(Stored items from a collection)
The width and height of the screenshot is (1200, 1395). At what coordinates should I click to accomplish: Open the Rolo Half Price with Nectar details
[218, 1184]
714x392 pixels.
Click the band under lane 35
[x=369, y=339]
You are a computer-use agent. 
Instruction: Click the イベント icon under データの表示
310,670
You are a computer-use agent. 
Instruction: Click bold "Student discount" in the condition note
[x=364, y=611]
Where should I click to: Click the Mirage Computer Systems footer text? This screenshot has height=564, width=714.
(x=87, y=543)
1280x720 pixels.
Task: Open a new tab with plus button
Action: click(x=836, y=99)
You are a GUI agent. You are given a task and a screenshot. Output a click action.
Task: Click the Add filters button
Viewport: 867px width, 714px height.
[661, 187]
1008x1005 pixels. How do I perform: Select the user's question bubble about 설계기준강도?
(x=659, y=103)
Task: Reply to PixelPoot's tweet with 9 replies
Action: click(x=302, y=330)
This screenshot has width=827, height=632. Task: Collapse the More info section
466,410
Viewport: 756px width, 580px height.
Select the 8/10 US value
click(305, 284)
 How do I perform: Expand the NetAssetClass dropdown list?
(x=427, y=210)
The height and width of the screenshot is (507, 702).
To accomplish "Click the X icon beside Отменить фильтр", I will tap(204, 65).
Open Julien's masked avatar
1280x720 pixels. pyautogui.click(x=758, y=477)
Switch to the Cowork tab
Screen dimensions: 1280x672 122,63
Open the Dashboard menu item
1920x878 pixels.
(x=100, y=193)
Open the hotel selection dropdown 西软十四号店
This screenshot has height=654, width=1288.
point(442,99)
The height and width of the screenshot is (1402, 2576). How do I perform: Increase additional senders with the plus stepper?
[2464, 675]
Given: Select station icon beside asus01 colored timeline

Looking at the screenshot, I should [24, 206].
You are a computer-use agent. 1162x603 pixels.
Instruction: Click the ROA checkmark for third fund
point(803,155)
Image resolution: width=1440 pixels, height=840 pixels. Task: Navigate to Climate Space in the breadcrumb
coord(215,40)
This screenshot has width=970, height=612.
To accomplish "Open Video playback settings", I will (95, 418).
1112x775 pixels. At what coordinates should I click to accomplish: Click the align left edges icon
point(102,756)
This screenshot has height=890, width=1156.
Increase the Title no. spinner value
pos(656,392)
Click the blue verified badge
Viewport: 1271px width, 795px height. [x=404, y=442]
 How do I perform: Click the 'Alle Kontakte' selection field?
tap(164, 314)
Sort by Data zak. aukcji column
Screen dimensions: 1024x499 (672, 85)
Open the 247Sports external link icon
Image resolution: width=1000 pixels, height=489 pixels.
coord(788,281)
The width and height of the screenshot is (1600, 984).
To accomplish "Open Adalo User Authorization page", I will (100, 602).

- _PROBLEM DESCRIPTION_:
There is a run of lines above from the one with "Instruction: Click bold" to the one with "Task: Click the Add filters button"; print exactly that run, both ends included, and nothing else.

- _RESULT OF THIS TASK_:
Instruction: Click bold "Student discount" in the condition note
[x=364, y=611]
Where should I click to: Click the Mirage Computer Systems footer text? This screenshot has height=564, width=714.
(x=87, y=543)
1280x720 pixels.
Task: Open a new tab with plus button
Action: click(x=836, y=99)
You are a GUI agent. You are given a task and a screenshot. Output a click action.
Task: Click the Add filters button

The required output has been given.